According to Justin, that was the beginning of what has become a healthy sibling rivalry.
“For a while, I’ve been seeing what my sister can accomplish, and I kind of want to do the same things,” he said. “It definitely helps to see what she’s able to do. That kind of makes it easy on me. She kind of lays the path and shows what’s possible.”
So when this year’s list of National Merit semifinalists was announced, it should have come as no surprise that Justin Canfield was among five Science Hill students on the list. Canfield, a senior, was joined by fellow Hilltoppers Zeyun Wang, Isaac Wright, Molly-Kate Hance and Clay Wheeler.
“This is just another path she took that I followed in,” Justin said. “It’s always been (a competition) between us, and our parents have always pushed that, too. Not to pit us against each other, but to encourage us.”
It’s easy to see how Justin sees the relationship with his older sister as being competitive – she sets the bar and he tries to clear it. But from Taylor Canfield’s perspective, their relationship is more of a partnership. Taylor, who is just starting her freshman year at the University of Alabama, marvels at her brother’s intelligence and credits him for helping her set the benchmarks he strives for.
“He has a lot more innate intelligence than I do, that’s for sure” Taylor said. “Justin and I have always kind of been studying buddies. We prepared for the ACT together as well as studied for math classes that we shared. The fact that he succeeded just as I did made me feel as if we had accomplished something together.”
Without a doubt, the Canfield siblings are incredibly intelligent. But they both are adamant that intelligence alone isn’t enough to achieve the level of academic success they’ve both enjoyed. Taylor credits the willingness to step outside of her comfort zone and a willingness to work hard as factors that cleared her path to Alabama.
“While intelligence is a great gift to have, what truly makes someone successful is the work they put in to accomplish the goals they have,” she said. “Along with hard work, you have to push yourself to do things that make you uncomfortable.
“Some of the best experiences I had while in high school were the result of me putting aside my fears and going for it.”
For Justin, establishing good study skills was a challenge early on in his academic career, but he has worked hard to make improvements in that area. He also said getting involved in extracurricular activities was a major key to his success.

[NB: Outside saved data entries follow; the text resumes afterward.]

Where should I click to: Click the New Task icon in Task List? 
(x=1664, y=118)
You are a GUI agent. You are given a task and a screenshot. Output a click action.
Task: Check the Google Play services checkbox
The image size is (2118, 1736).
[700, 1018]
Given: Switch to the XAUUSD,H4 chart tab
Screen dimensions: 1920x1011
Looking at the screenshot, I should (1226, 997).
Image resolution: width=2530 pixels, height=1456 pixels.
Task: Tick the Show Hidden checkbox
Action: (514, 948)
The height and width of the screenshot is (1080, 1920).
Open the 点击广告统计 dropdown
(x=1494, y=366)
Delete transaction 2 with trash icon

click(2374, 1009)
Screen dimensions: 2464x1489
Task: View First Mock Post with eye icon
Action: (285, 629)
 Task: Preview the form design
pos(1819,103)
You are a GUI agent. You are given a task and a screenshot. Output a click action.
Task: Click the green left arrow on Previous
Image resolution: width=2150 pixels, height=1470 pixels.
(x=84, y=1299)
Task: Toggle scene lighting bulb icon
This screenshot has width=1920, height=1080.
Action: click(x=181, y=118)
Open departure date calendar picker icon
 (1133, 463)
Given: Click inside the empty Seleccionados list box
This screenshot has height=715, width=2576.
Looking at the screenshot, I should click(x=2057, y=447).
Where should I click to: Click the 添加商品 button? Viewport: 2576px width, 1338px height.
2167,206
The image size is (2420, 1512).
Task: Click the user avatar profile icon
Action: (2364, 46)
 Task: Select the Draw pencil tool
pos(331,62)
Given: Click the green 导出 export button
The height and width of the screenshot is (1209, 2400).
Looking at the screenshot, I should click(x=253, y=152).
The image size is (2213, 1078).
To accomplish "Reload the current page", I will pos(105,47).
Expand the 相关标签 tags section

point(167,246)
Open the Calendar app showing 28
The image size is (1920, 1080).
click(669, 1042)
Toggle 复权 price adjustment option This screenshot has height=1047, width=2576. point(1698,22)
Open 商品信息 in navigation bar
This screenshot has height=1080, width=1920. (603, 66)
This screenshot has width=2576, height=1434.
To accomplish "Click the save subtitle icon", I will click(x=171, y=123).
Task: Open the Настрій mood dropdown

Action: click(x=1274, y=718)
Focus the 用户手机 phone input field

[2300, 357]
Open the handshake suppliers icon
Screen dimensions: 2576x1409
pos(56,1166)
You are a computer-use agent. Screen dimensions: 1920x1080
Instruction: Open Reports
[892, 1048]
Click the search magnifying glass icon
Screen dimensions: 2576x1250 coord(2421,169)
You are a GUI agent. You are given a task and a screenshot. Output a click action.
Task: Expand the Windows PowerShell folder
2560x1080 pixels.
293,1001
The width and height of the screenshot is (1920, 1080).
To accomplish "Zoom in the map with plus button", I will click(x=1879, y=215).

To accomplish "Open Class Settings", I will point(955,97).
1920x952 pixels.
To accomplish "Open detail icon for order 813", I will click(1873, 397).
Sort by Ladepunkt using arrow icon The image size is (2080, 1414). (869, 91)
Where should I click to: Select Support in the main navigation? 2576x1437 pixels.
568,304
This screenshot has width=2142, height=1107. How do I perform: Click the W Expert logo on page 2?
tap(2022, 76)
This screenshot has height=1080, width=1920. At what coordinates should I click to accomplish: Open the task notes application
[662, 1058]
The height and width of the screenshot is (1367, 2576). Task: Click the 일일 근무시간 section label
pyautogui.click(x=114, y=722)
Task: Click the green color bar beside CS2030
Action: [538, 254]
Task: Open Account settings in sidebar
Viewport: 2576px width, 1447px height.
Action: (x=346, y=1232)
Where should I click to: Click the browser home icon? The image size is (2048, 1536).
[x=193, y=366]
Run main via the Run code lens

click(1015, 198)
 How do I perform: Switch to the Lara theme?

When the Canfields moved from Ohio to Johnson City prior to Justin’s freshman year, joining Science Hill’s cross country team opened a lot of doors.
“I didn’t do much except for cross country, and that really helped me find a way in,” he said. “Then I started joining clubs, and that really helped.”
Now that Justin is among roughly 16,000 high schools students around the country who earned the title of National Honor semifinalists, he has a chance to blaze a trail of his own by becoming a finalist. That will require an SAT score as well as the submission of his transcript for review.
Regardless of the outcome, Justin could very well find himself following in his sister’s footsteps once again come next fall. Among the colleges he is considering is the University of Alabama, where Taylor has been accepted into the Randall Research Scholars Program.
As usual, Taylor wishes her brother well.
“I wish the best of luck to him and hope he becomes a finalist,” she said.